_原文摘录_
____________
溯源侵蚀[1-7]是黄土地区沟谷发育演化的主要形式。陈绍宇等[8-9]将沟头溯源侵蚀划分为水力冲刷型、裂缝诱发型、陷穴诱发型和人为诱发型等4种类型;史倩华等[10]采用模拟降雨和放水冲刷的方法,研究集水区不同坡度和不同流量对黄土地区沟头溯源侵蚀过程和孔隙水压力特征值的影响规律;张科利[11]通过黄土坡面径流冲刷试验对细沟水力学特性进行了研究;沙际德等[12]通过室内模拟试验等手段,从水力学及能耗等方面深入了解细沟的水力学特征;张光辉[13]通过变坡水槽实验探寻不同坡度条件下的薄层水流水动力学特性;覃超等[14]在三维倾斜测量的基础上,通过人工模拟不同流量和坡度径流冲刷,根据其不同条件下的产沙特征,得出溯源侵蚀下沟头变化与产沙规律。
现场试验对于深化黄土边坡侵蚀特性的认识具有重要意义,但以往研究多基于室内试验,模型及试验条件过于理想化,与实际情况相差较大。鉴于此,文章在前人研究的基础上,进行现场冲刷试验,旨在了解一定条件下的坡面冲刷情况,并对坡面流水动力学特性及产沙机理进行分析[15-17],从而对铁路路基和边坡的防护提供指导[18-19]。
____________
_任务目标_
将上面那段关于黄土溯源侵蚀的摘录完整输出，不做任何改动。 下列各行取自另一来源。

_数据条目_
____________
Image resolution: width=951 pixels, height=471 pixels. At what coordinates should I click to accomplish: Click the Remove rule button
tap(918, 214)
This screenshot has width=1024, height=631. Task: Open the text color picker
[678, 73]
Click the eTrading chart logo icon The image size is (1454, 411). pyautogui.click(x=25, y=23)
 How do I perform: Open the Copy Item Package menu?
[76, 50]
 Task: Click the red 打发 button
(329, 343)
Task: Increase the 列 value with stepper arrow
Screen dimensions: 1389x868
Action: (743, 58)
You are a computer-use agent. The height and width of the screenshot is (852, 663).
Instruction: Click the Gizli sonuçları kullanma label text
____________
_最终结果_
溯源侵蚀[1-7]是黄土地区沟谷发育演化的主要形式。陈绍宇等[8-9]将沟头溯源侵蚀划分为水力冲刷型、裂缝诱发型、陷穴诱发型和人为诱发型等4种类型;史倩华等[10]采用模拟降雨和放水冲刷的方法,研究集水区不同坡度和不同流量对黄土地区沟头溯源侵蚀过程和孔隙水压力特征值的影响规律;张科利[11]通过黄土坡面径流冲刷试验对细沟水力学特性进行了研究;沙际德等[12]通过室内模拟试验等手段,从水力学及能耗等方面深入了解细沟的水力学特征;张光辉[13]通过变坡水槽实验探寻不同坡度条件下的薄层水流水动力学特性;覃超等[14]在三维倾斜测量的基础上,通过人工模拟不同流量和坡度径流冲刷,根据其不同条件下的产沙特征,得出溯源侵蚀下沟头变化与产沙规律。
现场试验对于深化黄土边坡侵蚀特性的认识具有重要意义,但以往研究多基于室内试验,模型及试验条件过于理想化,与实际情况相差较大。鉴于此,文章在前人研究的基础上,进行现场冲刷试验,旨在了解一定条件下的坡面冲刷情况,并对坡面流水动力学特性及产沙机理进行分析[15-17],从而对铁路路基和边坡的防护提供指导[18-19]。